A bottle of wine deep and two-thirds of the bathroom cleaned when Murphy comes a knockin' at my door. I thought I would spend my Friday night at home packing crap and cleaning house. I got tired of packing crap so I figured I would make the bathroom nice. A nice uneventful evening at home cleaning, packing and drinking wine right?
No, not right.
The fucking shower knob thingamajigger broke. It's not the first time... the first time it was age that made the plastic part inside break. This time it's cheap plastic (replaced by even cheaper property management) that caused the problem. You turn the knob but the plastic part inside is not grabbing the inner bits that cause the water to come out. I can actually see the plastic innards have snapped apart.
|Mine is not a Moen, it has no brand.|
So here I am at 21:30, in my house garb, sweaty and hands smelling of bathroom cleansers with a broken shower.

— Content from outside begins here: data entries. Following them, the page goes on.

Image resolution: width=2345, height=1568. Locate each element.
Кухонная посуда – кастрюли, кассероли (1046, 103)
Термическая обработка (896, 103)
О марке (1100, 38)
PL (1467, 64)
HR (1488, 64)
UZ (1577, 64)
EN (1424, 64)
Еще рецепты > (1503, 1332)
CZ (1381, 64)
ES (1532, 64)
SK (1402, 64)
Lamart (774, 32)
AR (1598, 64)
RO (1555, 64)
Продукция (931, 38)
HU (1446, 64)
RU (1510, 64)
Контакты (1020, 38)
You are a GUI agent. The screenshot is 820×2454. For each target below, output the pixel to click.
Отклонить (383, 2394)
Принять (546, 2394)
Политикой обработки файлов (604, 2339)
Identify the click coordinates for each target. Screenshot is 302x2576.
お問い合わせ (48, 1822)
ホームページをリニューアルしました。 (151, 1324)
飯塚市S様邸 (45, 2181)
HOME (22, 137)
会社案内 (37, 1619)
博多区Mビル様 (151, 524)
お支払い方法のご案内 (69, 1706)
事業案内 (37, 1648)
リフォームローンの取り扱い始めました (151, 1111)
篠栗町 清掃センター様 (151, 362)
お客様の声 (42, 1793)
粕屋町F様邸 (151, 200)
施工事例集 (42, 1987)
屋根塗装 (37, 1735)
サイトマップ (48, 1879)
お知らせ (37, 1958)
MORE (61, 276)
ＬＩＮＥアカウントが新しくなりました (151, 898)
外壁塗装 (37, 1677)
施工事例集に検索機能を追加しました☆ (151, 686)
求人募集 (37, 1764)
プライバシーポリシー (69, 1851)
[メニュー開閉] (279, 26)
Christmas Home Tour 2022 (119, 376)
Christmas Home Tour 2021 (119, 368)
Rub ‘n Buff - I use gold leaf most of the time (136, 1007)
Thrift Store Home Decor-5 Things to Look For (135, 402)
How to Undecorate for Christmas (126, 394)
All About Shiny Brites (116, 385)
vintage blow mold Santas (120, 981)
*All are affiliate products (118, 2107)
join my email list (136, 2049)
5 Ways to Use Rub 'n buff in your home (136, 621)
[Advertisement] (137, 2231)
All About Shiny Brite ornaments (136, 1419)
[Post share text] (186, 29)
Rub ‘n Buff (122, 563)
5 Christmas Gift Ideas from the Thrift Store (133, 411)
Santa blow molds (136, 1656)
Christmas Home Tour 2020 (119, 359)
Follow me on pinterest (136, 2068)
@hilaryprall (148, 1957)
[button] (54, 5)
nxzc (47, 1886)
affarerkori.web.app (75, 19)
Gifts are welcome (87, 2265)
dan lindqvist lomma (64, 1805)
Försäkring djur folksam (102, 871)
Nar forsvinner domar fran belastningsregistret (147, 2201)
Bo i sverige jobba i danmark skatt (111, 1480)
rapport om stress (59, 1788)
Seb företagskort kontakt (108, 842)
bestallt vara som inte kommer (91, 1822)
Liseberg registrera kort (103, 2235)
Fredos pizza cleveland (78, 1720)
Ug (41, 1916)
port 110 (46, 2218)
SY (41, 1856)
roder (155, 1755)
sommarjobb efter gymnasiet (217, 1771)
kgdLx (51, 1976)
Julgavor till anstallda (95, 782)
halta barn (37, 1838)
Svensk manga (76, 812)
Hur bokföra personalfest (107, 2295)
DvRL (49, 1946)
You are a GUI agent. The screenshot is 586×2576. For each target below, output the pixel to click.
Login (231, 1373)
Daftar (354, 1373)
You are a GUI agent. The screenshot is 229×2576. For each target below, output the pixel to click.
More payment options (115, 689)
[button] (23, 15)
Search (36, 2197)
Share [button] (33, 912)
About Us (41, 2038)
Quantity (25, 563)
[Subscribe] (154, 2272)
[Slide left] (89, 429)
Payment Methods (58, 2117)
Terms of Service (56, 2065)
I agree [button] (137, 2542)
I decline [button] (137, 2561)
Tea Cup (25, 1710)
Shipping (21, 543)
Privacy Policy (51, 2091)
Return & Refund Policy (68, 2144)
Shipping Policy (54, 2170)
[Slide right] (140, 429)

I call the maintenance hot-line, which I can tell is located somewhere in The South. If I know anything, I know that maintenance here works at the speed of a one-legged man who broke his one leg. I spent the day working and then attending high school graduation out on this unusually warm, sunny day. THEN I went home to slave some more. I wanted a damn shower.
Then I call my gym, I never go at night. They close at 11 on Fridays so I have time to get over there and wash up. Then the brilliant idea hits me, I should have a little run/brisk walk while I am there. I have time for a little exercise before my shower.
So now I am clean with a broken shower. I have an empty bottle of wine that I feel none of the effects of having imbibed. It's now approaching midnight, should I pop open the soju?
It's probably best I do not since I am supposed to help a friend move to his new place first thing in the morning. -_-
I probably shouldn't have gone down to 7-11 for a French Vanilla Cappuccino either. I hope tonight isn't a sign of how 'smooth' my weekend will go.